The Board of Directors is an LP album recorded at the A & R Recording Studios in New York City on November 20–21, 1967 and released in 1968, featuring the Mills Brothers with Count Basie and orchestra.
The arrangements and conducting were by Dick Hyman, and the sound engineer was Phil Ramone.
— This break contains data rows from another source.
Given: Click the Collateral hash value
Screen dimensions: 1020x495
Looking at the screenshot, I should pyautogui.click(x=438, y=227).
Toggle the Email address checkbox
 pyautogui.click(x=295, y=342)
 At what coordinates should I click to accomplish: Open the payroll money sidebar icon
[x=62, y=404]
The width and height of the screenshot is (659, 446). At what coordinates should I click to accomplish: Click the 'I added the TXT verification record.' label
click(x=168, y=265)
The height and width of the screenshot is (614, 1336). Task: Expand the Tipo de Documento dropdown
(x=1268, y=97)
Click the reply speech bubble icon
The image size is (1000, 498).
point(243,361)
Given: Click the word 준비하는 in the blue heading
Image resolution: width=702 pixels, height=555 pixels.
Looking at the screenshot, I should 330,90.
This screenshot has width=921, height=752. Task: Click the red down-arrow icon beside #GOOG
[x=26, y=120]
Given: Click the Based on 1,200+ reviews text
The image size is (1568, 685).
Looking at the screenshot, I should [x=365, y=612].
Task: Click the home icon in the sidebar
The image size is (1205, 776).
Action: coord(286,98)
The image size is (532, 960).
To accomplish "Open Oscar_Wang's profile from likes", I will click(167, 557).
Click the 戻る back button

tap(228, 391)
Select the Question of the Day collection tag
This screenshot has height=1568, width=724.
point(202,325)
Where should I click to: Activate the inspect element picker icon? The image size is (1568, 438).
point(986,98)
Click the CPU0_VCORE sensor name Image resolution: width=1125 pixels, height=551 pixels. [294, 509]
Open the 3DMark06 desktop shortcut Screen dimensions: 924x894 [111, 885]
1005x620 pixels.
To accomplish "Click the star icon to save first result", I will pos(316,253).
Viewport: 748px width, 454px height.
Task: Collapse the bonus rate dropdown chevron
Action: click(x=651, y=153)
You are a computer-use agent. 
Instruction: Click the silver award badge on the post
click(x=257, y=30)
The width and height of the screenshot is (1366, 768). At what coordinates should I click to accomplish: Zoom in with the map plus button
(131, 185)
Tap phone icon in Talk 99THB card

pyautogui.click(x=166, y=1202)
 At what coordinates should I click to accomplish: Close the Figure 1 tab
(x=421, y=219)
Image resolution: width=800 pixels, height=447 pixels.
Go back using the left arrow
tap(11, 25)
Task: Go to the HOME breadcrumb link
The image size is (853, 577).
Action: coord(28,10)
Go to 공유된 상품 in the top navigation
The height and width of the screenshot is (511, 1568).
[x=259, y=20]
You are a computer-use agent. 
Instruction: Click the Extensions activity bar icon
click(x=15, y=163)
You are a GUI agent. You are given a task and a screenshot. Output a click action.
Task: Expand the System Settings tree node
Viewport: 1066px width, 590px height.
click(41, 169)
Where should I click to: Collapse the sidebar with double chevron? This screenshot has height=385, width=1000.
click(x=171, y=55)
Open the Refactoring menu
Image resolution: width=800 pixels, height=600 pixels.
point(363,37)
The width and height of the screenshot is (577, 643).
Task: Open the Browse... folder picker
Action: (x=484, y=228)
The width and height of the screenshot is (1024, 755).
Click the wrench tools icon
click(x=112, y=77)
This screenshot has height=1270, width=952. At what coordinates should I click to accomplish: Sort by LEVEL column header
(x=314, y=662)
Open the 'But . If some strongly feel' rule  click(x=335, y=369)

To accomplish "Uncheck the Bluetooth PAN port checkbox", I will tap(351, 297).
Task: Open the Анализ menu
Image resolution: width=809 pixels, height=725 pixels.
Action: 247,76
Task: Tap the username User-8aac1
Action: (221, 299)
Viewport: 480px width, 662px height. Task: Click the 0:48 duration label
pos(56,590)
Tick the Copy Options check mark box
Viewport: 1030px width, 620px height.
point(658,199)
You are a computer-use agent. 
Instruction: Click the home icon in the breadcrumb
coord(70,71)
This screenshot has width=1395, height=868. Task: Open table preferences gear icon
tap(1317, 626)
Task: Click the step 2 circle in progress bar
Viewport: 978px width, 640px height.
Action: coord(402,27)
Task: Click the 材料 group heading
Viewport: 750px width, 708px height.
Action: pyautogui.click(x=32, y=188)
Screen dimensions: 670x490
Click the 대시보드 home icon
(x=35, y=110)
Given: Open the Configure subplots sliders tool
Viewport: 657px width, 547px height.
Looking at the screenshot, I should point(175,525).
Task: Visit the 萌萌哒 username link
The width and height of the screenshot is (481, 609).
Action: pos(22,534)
The theme of the title was taken from the Basie band album recorded in April 1958, Chairman of the Board (reissued 1970 by Roulette Records). It was resumed in 1968 in the follow-up album The Board of Directors Annual Report, also with the Mills Brothers (Dot Records).

Track listing 
"Up a Lazy River" - 3:27
"I May Be Wrong But I Think You're Wonderful" (Frank Foster solo) - 3:07
"Release Me" - 2:39
"I Want to Be Happy" (Eric Dixon flute solo) - 1:56
"Down-Down-Down (What a Song)" - 2:31
"The Whiffenpoof Song" - 3:07
"I Dig Rock and Roll Music" - 3:00
"Tiny Bubbles" - 3:10
"December" - 2:41
"Let Me Dream" - 2:46
"April in Paris" - 4:03

Personnel 
The Mills Brothers
Orchestra:
 Frank Foster (tenor sax)
 Bobby Plater (alto sax)
 Marshal Royal (alto sax)
 Eric Dixon (tenor sax)
 Charles Fowlkes (baritone sax)
 Nat Pavone (trumpet) (20 November only)
 Snookie Young (trumpet) (21 November only)
 Al Aarons (trumpet)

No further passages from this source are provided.